* [Exercises]
#1 In the forum thread on racism below, transcribe everything from "## Navdeep88 (Oct" down to "to hurt people.".
#2 Write the next part of the forum thread on racism and beauty below, starting right after its last sentence.

* [Document passage]
## start

Thanks for the article and I am very well aware of the history and the origin of the word Habshi. But unfortunately the word Habshi is not used in a historical context but in a racist connotation, in the land where fair colour is deemed of some upper class, hence bleach and whitening creams are used more often than Micheal Jackson may have used them for his own discolouring.

Habshi is a very derogatory word used commonly in India, the way we gobble the halwa.

This was an intentional question for us to think how racism is ingrained in us, from the Apartheid of the Hindu caste system to the mithai named Habshi Halwa and we take this all in a nonchalant manner without giving it a second thought.

The often used phrase of disapproval of someone's looks is," You look like a Habshi".

It is shame and one more proof that we as  Sikhs have become the parrots of Gurbani rather than its practitioners.

Regards

Tejwant Singh


----------



## Navdeep88 (Oct 17, 2011)

*Re: Ain't we Racist?*

he looks like a nice person, at least he's smiling. maybe he's not beautiful in the conventional sense but he certainly doesn't look evil or like someone whos out to hurt people. 
on the contrary, some "beautiful" people cant even manage to smile. cant manage to be happy for others etc. 

no doubt about it, skin deep beauty does affect us. the perception that others have of us, affects us. but the validation of others only goes so far, and our perceptions of others can only get us so far. 
what happens inside usually does come across, in mannerisms, facial expressions, body language etc. so if a super beautiful person but is totally mean and jealous, pretty soon no one will want to kiss them. but if an "ugly" person treats others with kindness and compassion, and is helpful... then some good folks will want to share in thier company.


----------



## Harry Haller (Oct 17, 2011)

*Re: Ain't we Racist?*

Navdeep88ji

I am sorry to disagree again, but if he does not look beautiful to you, then that is your perception of beauty. I am afraid to say he looks absolutely beautiful to me, he has the most beautiful skin, eyes, smile, this is not racism my friends, this is something else, something else we are all guilty of, including me, culturism. 

Culturism is the prejudice of discrimation on the basis of culture. It has nothing to do with race, or looks, where this young man comes from, he may well be chased by women day and night, in the same way that some cultures stretch necks, or have plates in their mouths, they may well all be sitting right now crowded round a computer looking at a singhni in turban and saying the same things, 

It is we who call roses beautiful and crows ugly, we have given these things status and names, the truth is all creation is beautiful, we just impose our own standards of what is, and what is not, on others with completely different standards and values.

## end

* [Provided information]

## start

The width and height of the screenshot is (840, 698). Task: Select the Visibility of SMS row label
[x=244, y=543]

## end
## start

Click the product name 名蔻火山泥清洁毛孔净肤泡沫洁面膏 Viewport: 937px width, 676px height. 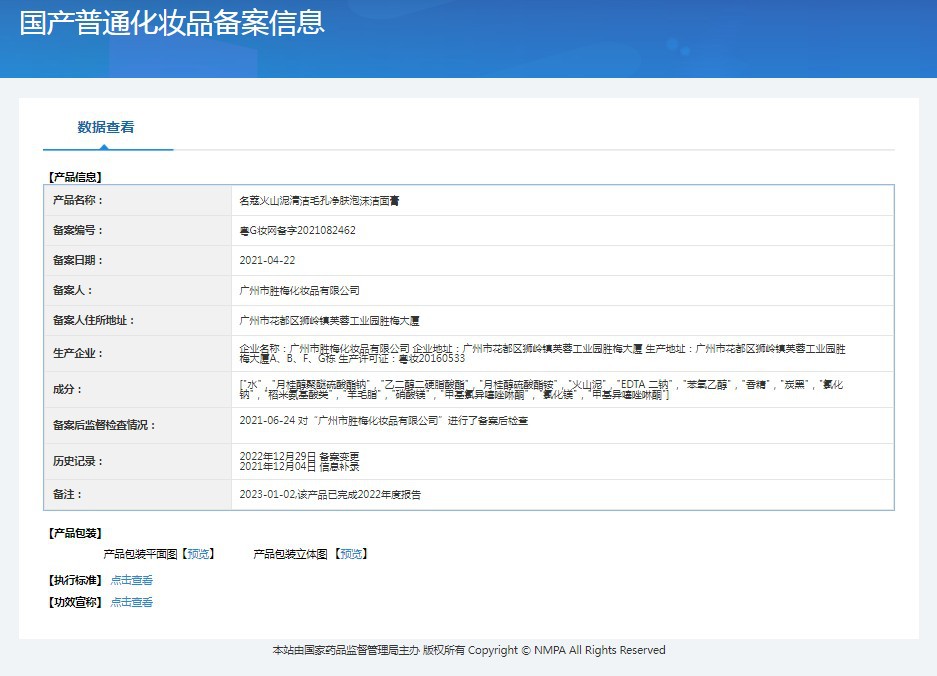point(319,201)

## end

* [Results by task]
#1
## Navdeep88 (Oct 17, 2011)

*Re: Ain't we Racist?*

he looks like a nice person, at least he's smiling. maybe he's not beautiful in the conventional sense but he certainly doesn't look evil or like someone whos out to hurt people.

#2
----------



## Navdeep88 (Oct 17, 2011)

*Re: Ain't we Racist?*

Uh Harry Ji,

I didn't say he wasn't beautiful. I said he wasn't conventionally beautiful, referring to what our accepted views of beauty are. The context the picture is in, the way bhai ji described its usage (to poke fun at another) means he is to be considered ugly by the popular standard. I did not agree with that, thats why the word ugly is in quotations, b/c i have no reason to think he is.


----------



## Harry Haller (Oct 17, 2011)

*Re: Ain't we Racist?*

Some ugly things to look at that are actually beautiful, apologies Navdeep88ji, however it is society that says what is conventional or not, and also sets the standards, my interactions with 'society' are limited so you will forgive my inability to grasp the standards set, I still think he looks beautiful, conventionally or not peacesign
all these things are considered ugly, why? Society dictates that they are, yet if you look closely, you see that the only thing ugly is our own perception (mine included, especially the Fiat)


----------



## Navdeep88 (Oct 17, 2011)

*Re: Ain't we Racist?*

no worries harry ji, i agree, he is beautiful in his own right... 

btw, the last picture is not ugly at all!


----------



## Ambarsaria (Oct 17, 2011)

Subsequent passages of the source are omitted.